With the Codex app, we’ve actually established a new surface. I like to think of it as a mission control interface – now I’m managing many conversations in parallel. But it still has key pieces you’d expect from a traditional IDE: you can browse the diff the agent has made, you can pop open the terminal with Command-J without switching to a different window if you want to do something ad hoc. It’s really breaking the expectation that you have to have all your code in front of you at all times. For a lot of people, there’s more value in being able to organize and work across multiple agents simultaneously. That’s what we bring front and center.

How Coding Agents Change Developer Workflows

Ksenia:
How do coding agents like Codex change the way developers actually work day-to-day?

Michael:
I think the biggest change is throughput. If you really put attention into it, you can get a lot of work done in parallel. That does incur some amount of context switching that not everyone loves, but if you can master it, you can push a lot of things forward at once.

Personally, I have about five clones of the Codex repo that I hop between. Sometimes it’s a small thing I noticed while doing something else – just a quick fix. Other times it’s a full-day conversation where I’m working through a very large change with Codex throughout the day, between meetings. A lot of people who have five minutes between meetings will send another message just to push a task forward in another direction.

The second thing is that people are spending more time figuring out how to optimize this workflow. It’s all very new, relatively speaking. Should I turn this thing I keep doing into a reusable skill? Should I share that skill with my teammates? Good developers are always looking to optimize their inner loop, but this is a new inner loop that everyone is still figuring out.

And the third thing that gets a lot of attention is code review. The volume of code review has gone up significantly, but Codex is also doing a lot of that code review itself, which saves a lot of time. Figuring out how to make the most of that is still a moving target.

Early Stories from Building Codex

Ksenia:
When you were working on Codex initially, were there any unexpected things you encountered?

Michael:
So much has changed. Codex is still not even quite a year old, which is pretty remarkable given the amount of change in that time.

When we launched in April 2025, that was part of the o3 and o4 mini launch.
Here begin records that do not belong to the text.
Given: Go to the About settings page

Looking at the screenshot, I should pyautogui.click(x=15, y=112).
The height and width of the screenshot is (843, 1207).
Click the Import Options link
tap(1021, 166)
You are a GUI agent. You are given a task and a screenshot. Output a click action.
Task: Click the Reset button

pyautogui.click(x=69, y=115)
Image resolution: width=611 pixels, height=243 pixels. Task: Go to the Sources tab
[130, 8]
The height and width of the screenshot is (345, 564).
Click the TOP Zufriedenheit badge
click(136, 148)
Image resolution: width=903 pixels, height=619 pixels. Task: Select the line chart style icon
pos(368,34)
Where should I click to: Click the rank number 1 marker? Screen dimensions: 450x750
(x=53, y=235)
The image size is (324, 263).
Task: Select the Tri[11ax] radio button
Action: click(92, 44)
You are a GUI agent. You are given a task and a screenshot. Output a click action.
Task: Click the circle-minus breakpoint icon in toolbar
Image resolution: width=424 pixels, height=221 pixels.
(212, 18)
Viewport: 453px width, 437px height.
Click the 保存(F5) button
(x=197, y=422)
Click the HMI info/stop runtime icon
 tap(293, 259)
We were using reasoning models, but tool calling and instruction following wasn’t quite where we wanted it to be. Seeing that improve over time has been a big one.
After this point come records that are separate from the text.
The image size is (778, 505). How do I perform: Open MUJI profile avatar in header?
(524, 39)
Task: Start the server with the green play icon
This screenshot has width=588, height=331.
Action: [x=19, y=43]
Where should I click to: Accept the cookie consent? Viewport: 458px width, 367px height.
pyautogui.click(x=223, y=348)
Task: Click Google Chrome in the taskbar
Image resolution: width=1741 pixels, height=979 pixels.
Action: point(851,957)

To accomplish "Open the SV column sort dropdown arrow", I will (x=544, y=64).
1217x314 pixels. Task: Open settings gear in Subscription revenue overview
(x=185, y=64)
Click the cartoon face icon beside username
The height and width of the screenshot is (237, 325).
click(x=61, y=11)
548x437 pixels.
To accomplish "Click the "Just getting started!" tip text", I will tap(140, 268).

One thing that was really exciting early on was getting Codex to write more of Codex itself – watching that bootstrapping happen. Things like agents.md becoming more standard, getting that scaffolding in place so that you’re building the tool that’s optimizing your own workflow. That gives you a kind of exponential liftoff that was just exciting and fun. And seeing colleagues really start to get it and shift more of their work to Codex – that was great to watch.

Repositories in an Agentic World

Ksenia:
How do repositories and documentation need to look when an agent is navigating them instead of a human developer? You mentioned agents.md – what’s the biggest difference?

Michael:
It’s funny – one interesting thing about this whole agentic coding journey is that there are practices considered best practice in software for a long time that we just never did. Documentation is one. Test-driven development is another. People didn’t ignore them entirely, but the trade-off always felt questionable. Now, in an agent-first world, these things are clearly worth it. People are almost rediscovering them and genuinely caring about them.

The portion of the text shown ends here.